-- Start Text block --

# Amaretto Question



## NJ Stogie King (May 20, 2008)

Hey Guys,

I love a nice glass of amaretto from time to time, but I hate just drinking it alone. Besides amaretto sours, does anyone else have a nice recipe/mix which includes amaretto?

Thanks!
Jonathan


----------



## icehog3 (Feb 20, 2005)

NJ Stogie King said:


> Hey Guys,
> 
> I love a nice glass of amaretto from time to time, but I hate just drinking it alone. Besides amaretto sours, does anyone else have a nice recipe/mix which includes amaretto?
> 
> ...


I like a little Amaretto on the rocks with a stogie now and then...I wouldn't cut it with anything.


----------



## NJ Stogie King (May 20, 2008)

icehog3 said:


> I like a little Amaretto on the rocks with a stogie now and then...I wouldn't cut it with anything.


Which stick would you recommend to smoke with the Amaretto?


----------



## Guest (Jul 23, 2008)

I had a contest a while back to name a drink I concocted. Don't remember what ended up winning, but I just call it a "Clifford Special"

basically, a jigger each of Di Saronna (the only one to use, IMO), Crown Royal, Southern Comfort and whiskey sour mix. Add some ice, pour in the amount of Sprite to taste, and prepare to have your butt kicked. The 3 liquors mixed in equal portions is quite tasty without any additives if desired. Something about the mix smoothes out the bit of the liquor, but it will put you wobbly-kneed as fast as a good Long Island Tea!

Enjoy


----------



## NJ Stogie King (May 20, 2008)

SvilleKid said:


> I had a contest a while back to name a drink I concocted. Don't remember what ended up winning, but I just call it a "Clifford Special"

-- End Text block --
-- Start Provided data --

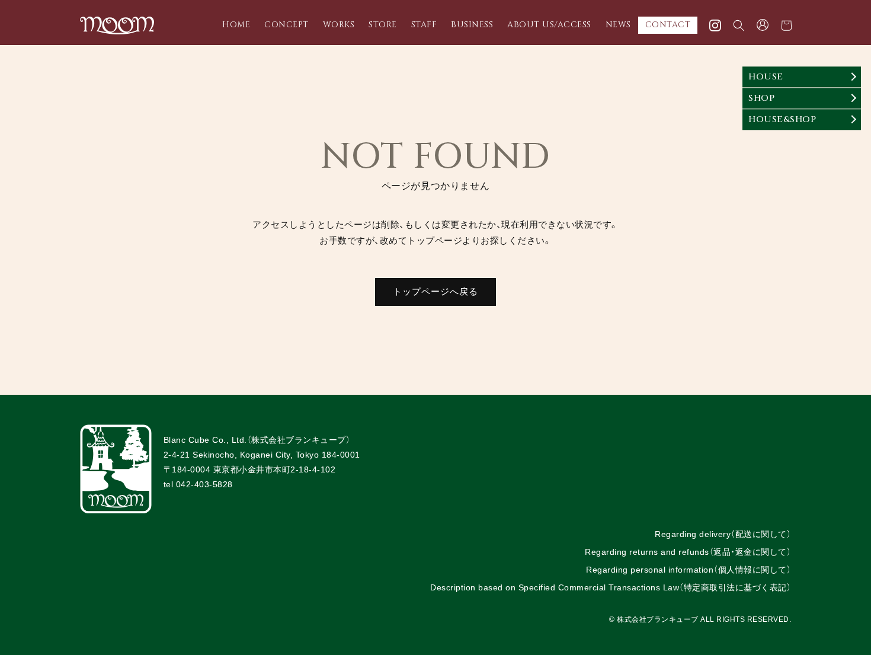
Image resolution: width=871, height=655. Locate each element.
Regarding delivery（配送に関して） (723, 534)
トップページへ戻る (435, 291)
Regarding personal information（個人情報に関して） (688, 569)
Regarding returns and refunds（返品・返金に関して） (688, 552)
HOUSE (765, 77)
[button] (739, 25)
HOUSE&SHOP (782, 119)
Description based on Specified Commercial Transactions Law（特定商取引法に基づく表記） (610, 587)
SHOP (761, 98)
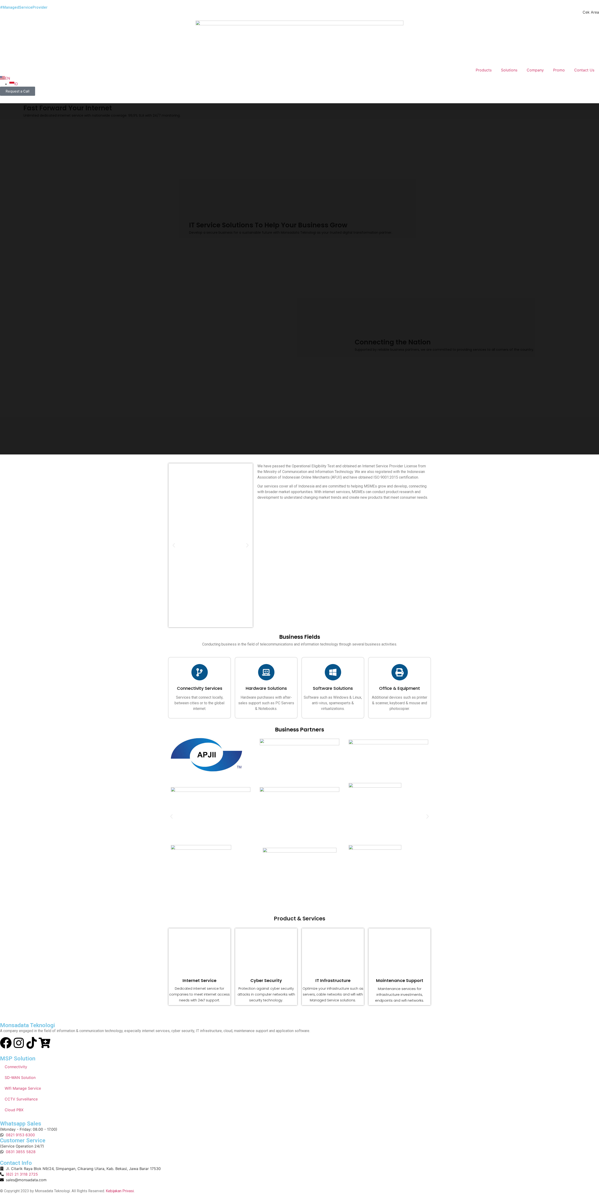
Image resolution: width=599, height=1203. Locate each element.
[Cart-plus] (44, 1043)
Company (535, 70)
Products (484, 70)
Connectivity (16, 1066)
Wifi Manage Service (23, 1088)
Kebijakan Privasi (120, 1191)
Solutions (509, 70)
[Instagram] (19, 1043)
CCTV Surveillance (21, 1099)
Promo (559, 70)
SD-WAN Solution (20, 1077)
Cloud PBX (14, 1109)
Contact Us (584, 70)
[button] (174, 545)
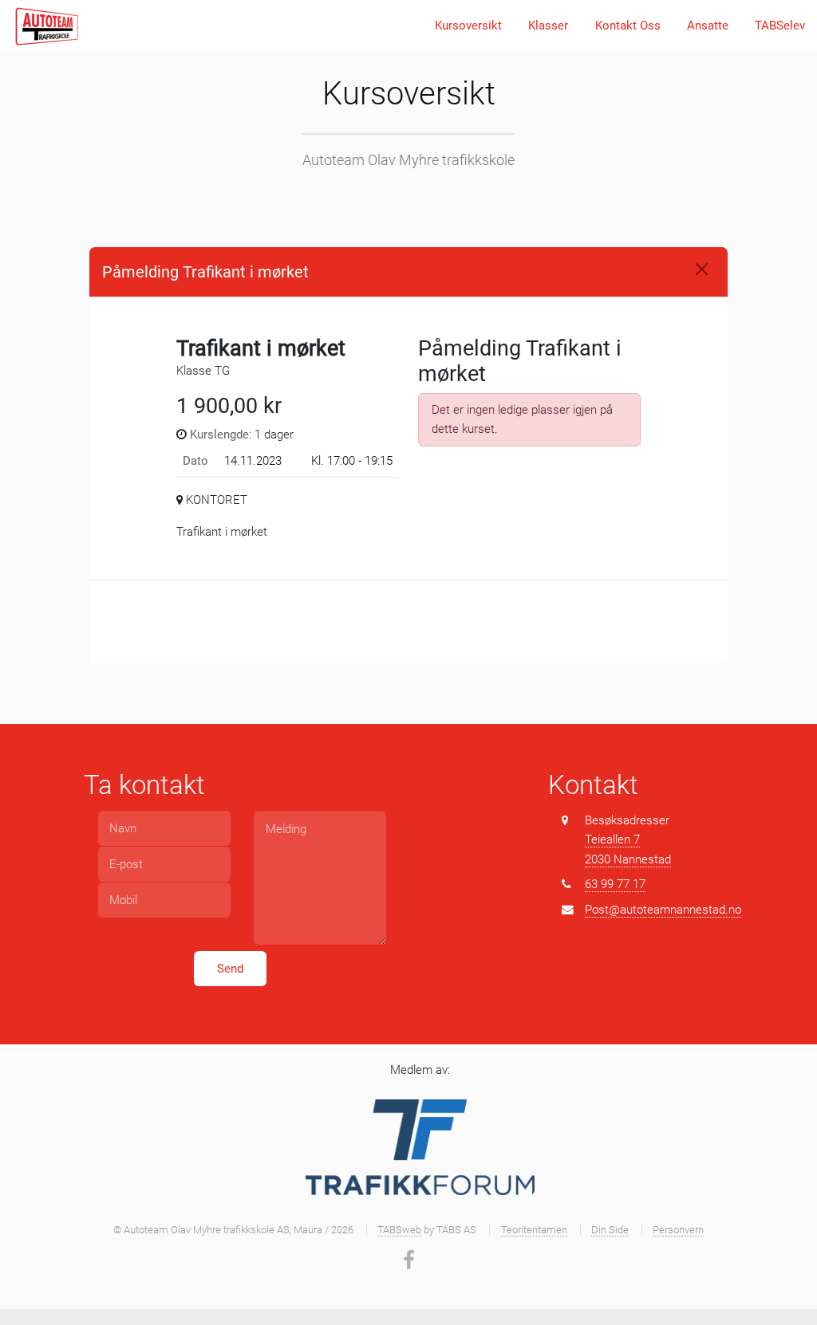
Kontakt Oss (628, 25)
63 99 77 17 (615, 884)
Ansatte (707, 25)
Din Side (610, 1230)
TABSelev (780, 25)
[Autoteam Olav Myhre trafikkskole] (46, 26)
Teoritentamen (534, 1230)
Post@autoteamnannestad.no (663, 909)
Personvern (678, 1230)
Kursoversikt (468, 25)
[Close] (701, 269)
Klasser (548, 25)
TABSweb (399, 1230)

-- End Provided data --

__What to work on__
1. Translate this sentence from the amaretto thread into Spanish: "Which stick would you recommend to smoke with the Amaretto?"
2. Turn the paragraph of the amaretto thread beginning "basically, a jigger each of Di Saronna" into a short bulleted list that keeps its main facts.
3. In the amaretto thread, what name does the poster who held a naming contest give the drink?

__Results of the tasks__
1. ¿Qué puro recomendarías fumar con el amaretto?

2.
- One jigger each of Di Saronna (the only amaretto to use, in the poster's opinion), Crown Royal, Southern Comfort and whiskey sour mix
- Add ice, then Sprite to taste
- The drink is very strong
- The three liquors in equal portions are also tasty without any additives
- The mix smooths out the liquor but can leave you as wobbly-kneed as a good Long Island Tea

3. A "Clifford Special"